Thursday, January 28, 2010

Obama’s State of the Union Message Tells Us Far More About the State of Obama

Barry Rubin
The Rubin Report
28 January '10

Significantly, President Barack Obama’s discussion of foreign policy came only at the end of his State of the Union message. Obviously, domestic matters and especially the economy come first. Yet international affairs are not only vital but often have been the issues on which administrations are judged, no matter how unlikely that seemed at the time.

It is apparently considered impolite to point out that Obama has no previous experience and little knowledge of international affairs. And yet that fact affects the fate of the globe every day. The really interesting question is whether the State of the Union message showed any growth in his ability after one year in office.
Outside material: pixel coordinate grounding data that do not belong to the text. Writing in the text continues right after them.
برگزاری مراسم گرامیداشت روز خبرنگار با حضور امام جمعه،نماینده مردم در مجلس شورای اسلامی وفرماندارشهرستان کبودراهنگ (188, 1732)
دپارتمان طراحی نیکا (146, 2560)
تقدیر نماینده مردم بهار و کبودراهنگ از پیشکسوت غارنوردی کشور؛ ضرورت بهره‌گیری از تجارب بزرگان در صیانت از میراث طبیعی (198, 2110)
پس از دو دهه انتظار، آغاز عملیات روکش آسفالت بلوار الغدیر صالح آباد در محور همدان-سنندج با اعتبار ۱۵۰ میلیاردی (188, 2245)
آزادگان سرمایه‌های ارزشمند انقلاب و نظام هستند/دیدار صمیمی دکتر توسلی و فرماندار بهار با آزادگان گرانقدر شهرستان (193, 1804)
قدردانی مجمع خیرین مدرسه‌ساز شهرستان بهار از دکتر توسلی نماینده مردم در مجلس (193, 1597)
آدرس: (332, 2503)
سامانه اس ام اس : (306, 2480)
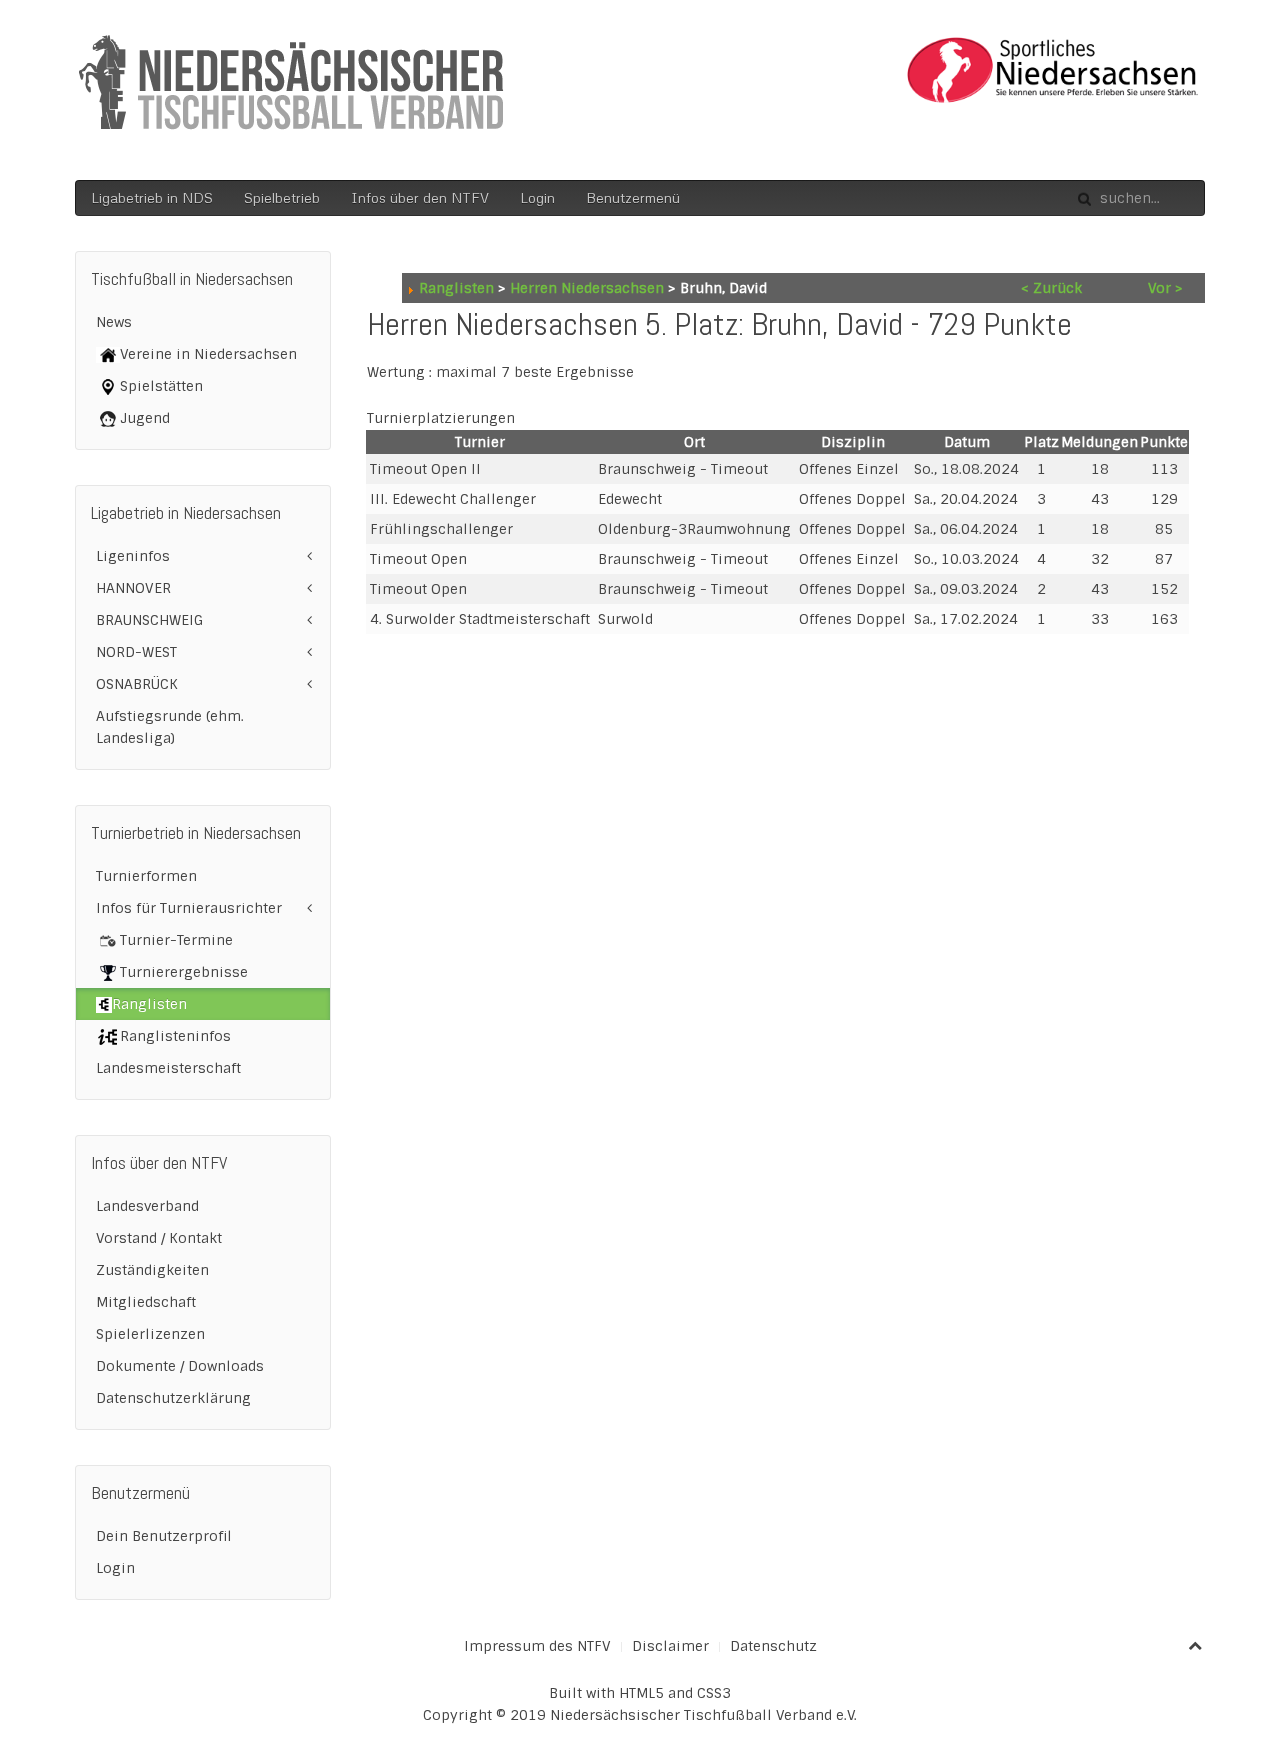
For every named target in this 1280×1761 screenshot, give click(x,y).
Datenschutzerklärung (173, 1398)
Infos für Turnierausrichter (189, 908)
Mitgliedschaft (146, 1302)
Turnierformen (146, 876)
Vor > (1165, 288)
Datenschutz (773, 1646)
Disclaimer (670, 1646)
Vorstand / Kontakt (159, 1238)
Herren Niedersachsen (587, 288)
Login (537, 197)
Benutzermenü (633, 197)
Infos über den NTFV (420, 197)
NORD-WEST (136, 652)
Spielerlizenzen (150, 1334)
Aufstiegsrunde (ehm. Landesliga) (170, 727)
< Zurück (1051, 288)
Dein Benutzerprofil (164, 1536)
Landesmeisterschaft (168, 1068)
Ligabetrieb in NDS (152, 197)
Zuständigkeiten (152, 1270)
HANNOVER (133, 588)
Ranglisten (456, 288)
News (114, 322)
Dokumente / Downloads (180, 1366)
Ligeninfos (133, 556)
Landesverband (147, 1206)
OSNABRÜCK (137, 684)
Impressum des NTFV (537, 1646)
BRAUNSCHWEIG (149, 620)
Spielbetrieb (282, 197)
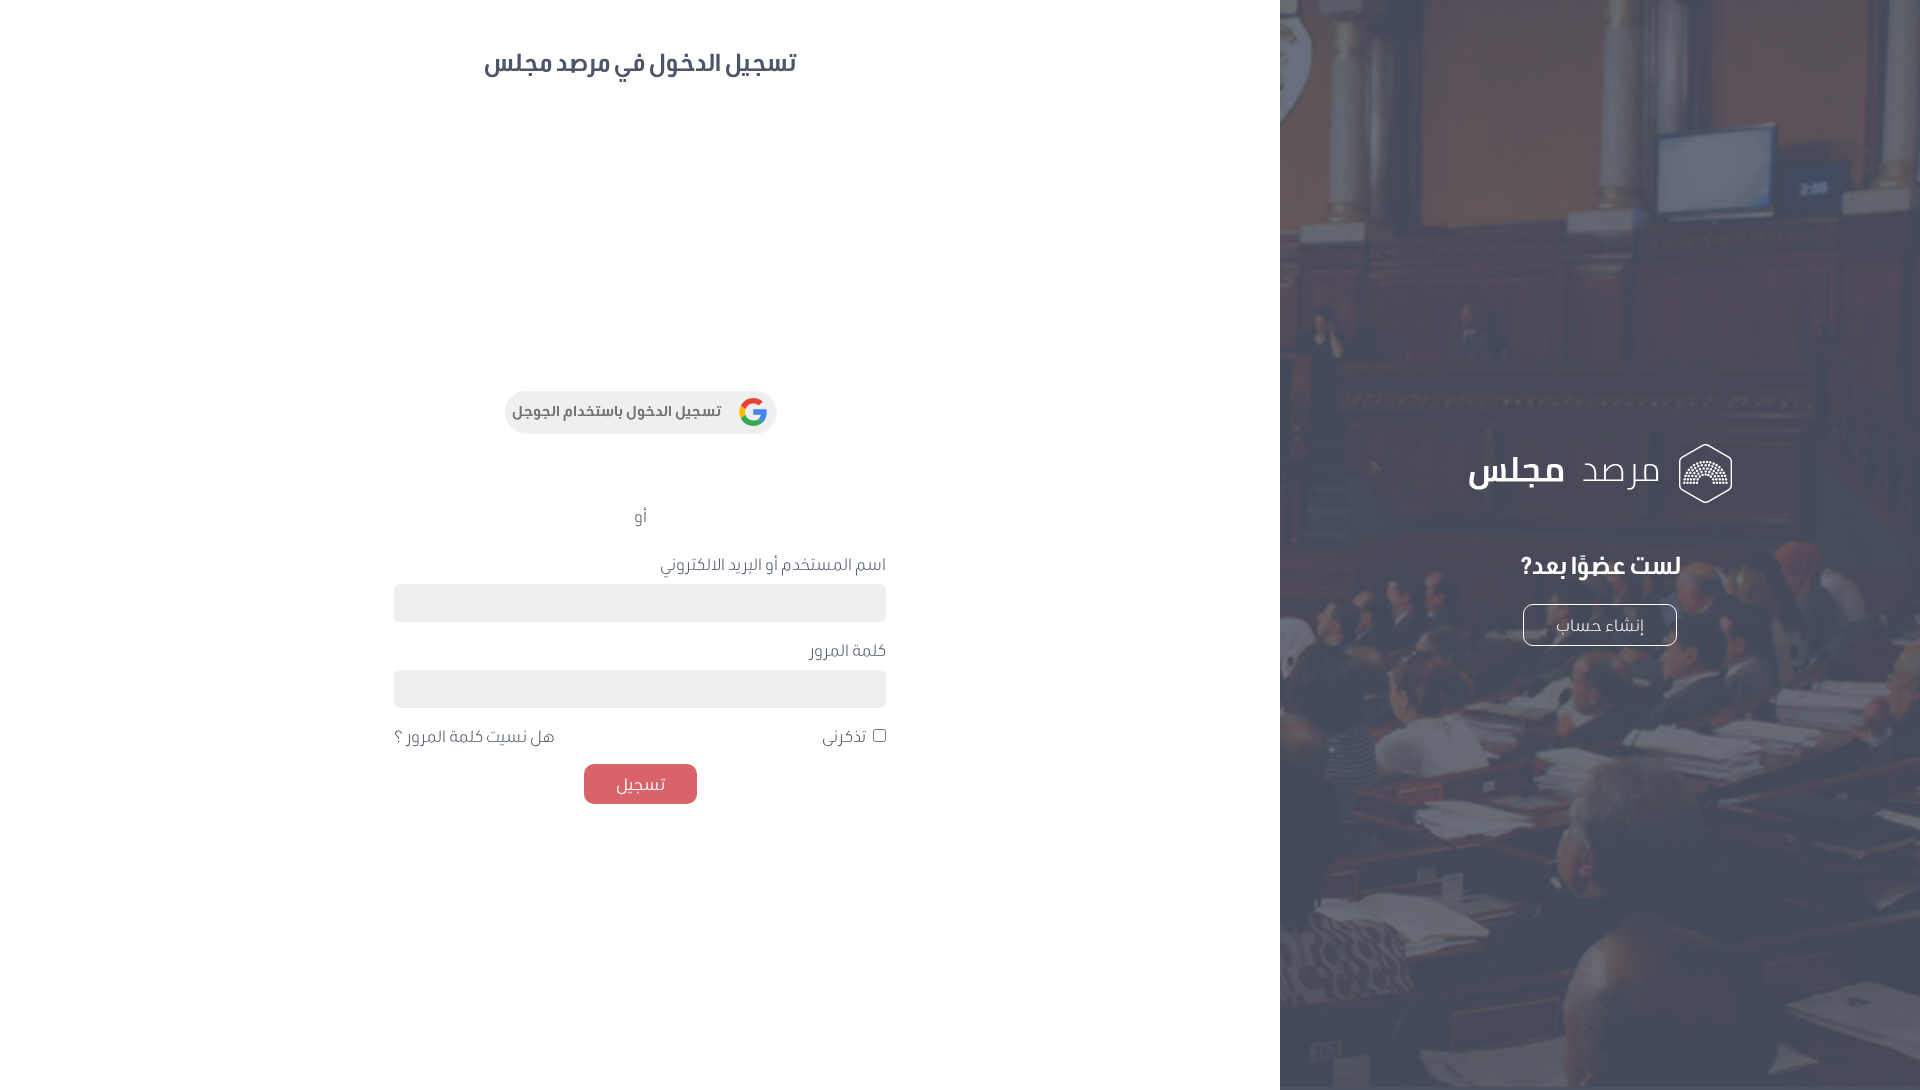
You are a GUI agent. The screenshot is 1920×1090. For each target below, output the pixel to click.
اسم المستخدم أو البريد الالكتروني (773, 563)
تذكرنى (844, 735)
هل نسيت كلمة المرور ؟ (474, 735)
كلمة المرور (847, 649)
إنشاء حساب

Sadly, the answer is “no.”

Here are the themes he expressed.

First, he implies that it is all George W. Bush’s fault, having left him with two wars. Yet there is a strange point here that no one has noticed. These wars, except for Obama's long hesitation about making a decision on Afghanistan, have caused him little trouble or criticism in relative terms. On a list of administration failures during its first year, a long list of other items prevail which cannot be blamed on Bush: embarrassing gaffes, messing up on Iran and the “peace process,” subverting allies in Central Europe, apologizing and undermining U.S. credibility with dictators, mishandling the Islamist terrorist prisoners, and so on.